WORKING DATA:
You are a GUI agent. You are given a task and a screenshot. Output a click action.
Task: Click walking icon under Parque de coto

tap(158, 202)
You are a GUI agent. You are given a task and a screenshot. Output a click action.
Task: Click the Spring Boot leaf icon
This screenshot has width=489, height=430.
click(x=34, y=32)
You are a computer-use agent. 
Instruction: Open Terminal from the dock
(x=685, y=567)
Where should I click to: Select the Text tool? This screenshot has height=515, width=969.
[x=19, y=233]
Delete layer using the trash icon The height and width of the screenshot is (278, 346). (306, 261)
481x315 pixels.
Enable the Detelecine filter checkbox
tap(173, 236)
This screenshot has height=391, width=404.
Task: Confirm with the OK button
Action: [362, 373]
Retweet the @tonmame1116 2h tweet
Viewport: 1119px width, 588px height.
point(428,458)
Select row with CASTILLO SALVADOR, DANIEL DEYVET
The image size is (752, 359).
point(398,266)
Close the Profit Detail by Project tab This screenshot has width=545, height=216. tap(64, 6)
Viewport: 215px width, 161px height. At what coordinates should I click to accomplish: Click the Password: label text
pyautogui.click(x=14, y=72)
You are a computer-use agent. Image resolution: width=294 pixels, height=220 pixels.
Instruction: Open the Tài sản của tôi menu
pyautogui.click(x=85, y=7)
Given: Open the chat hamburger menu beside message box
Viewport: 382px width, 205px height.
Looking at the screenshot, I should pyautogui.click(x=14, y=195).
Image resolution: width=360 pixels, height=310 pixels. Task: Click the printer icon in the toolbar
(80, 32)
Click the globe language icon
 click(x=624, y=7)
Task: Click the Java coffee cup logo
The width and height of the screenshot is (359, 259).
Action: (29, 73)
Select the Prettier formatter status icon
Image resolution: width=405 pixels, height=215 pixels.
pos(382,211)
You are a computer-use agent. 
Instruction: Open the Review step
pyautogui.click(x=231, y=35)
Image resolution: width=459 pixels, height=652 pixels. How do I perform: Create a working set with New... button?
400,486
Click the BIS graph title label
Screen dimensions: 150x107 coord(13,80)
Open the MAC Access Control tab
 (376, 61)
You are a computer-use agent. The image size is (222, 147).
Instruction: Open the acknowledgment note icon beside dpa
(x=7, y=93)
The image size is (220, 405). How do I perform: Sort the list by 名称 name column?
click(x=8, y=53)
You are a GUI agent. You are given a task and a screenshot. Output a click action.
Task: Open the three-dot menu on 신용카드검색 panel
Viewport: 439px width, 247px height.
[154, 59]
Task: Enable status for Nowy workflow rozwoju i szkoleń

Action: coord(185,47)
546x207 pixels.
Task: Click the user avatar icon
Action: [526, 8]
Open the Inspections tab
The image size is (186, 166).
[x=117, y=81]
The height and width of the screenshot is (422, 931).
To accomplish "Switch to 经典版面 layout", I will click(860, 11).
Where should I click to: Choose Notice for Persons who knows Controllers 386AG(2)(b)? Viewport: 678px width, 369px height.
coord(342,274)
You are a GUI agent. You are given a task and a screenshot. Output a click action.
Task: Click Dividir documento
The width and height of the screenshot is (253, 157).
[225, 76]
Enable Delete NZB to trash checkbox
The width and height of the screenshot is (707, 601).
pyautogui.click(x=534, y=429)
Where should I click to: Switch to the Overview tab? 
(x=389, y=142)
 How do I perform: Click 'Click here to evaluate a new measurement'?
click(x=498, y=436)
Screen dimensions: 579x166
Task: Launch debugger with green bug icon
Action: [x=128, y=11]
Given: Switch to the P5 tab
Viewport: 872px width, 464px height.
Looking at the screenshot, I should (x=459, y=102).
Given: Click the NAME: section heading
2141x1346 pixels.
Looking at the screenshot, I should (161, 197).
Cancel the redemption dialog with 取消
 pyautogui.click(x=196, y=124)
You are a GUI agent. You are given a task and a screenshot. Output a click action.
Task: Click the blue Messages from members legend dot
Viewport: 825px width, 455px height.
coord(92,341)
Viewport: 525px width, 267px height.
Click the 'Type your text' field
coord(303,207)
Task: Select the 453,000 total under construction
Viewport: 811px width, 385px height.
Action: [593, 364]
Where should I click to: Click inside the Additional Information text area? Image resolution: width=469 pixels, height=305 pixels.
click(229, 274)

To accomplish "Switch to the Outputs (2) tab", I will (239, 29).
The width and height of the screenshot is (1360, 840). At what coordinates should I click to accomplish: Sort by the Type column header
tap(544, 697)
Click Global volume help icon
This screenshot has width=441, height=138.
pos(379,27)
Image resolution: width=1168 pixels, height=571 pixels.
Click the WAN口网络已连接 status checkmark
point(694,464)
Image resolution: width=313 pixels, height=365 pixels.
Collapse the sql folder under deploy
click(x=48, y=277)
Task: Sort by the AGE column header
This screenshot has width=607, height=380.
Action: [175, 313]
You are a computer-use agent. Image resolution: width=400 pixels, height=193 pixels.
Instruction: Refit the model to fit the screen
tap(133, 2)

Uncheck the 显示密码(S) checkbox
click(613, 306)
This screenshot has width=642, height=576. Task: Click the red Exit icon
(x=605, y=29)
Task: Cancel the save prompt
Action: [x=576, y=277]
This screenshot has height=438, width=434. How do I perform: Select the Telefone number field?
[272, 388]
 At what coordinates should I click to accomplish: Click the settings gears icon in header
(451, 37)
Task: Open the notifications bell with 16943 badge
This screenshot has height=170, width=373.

TASK ITEM: In the records above, find each line with the word "will" and copy it.

TASK SOLUTION:
To accomplish "Switch to 经典版面 layout", I will click(860, 11).
To accomplish "Switch to the Outputs (2) tab", I will (239, 29).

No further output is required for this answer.